§ **Records for the exercise**
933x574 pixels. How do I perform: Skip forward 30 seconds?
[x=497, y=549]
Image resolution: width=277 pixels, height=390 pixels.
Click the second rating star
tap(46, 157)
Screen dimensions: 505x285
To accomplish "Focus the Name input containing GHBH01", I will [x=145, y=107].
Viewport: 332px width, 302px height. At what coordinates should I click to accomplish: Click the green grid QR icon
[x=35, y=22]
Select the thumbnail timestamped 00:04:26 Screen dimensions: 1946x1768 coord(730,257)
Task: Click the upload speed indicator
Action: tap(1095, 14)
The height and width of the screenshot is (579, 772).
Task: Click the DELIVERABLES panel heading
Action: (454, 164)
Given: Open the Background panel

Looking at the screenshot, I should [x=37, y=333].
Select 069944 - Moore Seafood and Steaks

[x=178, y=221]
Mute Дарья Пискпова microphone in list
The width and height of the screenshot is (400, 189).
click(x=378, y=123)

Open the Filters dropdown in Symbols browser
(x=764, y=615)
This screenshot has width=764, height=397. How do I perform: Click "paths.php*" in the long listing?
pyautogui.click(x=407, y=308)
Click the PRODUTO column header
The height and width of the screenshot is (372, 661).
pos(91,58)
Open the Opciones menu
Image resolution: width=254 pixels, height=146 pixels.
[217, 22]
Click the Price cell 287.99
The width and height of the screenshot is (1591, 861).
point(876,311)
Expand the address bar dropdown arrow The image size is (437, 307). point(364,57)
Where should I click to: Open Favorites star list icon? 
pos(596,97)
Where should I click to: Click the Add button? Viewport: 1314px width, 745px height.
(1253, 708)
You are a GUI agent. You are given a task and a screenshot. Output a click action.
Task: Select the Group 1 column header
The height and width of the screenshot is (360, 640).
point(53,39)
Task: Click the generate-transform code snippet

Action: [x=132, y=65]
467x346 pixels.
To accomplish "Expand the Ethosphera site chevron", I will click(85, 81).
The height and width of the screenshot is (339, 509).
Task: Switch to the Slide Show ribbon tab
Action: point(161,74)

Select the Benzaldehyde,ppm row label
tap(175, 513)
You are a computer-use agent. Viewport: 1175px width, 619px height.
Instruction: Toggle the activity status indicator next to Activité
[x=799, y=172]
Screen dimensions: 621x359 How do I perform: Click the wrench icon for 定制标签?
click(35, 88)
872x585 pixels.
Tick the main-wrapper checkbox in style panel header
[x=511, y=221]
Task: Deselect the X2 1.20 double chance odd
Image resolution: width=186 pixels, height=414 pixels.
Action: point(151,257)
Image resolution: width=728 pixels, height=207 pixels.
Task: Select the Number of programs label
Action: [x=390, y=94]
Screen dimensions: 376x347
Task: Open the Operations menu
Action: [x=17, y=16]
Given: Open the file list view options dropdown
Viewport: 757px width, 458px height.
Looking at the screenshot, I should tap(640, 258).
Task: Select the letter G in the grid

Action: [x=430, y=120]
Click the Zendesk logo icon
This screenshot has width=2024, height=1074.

§ **Task requirements**
Duplicate the stretch of the material from the line containing "Click the Zendesk logo icon" through the end of the material, reproducing each line precisely.

§ **Finished answer**
Click the Zendesk logo icon
This screenshot has width=2024, height=1074.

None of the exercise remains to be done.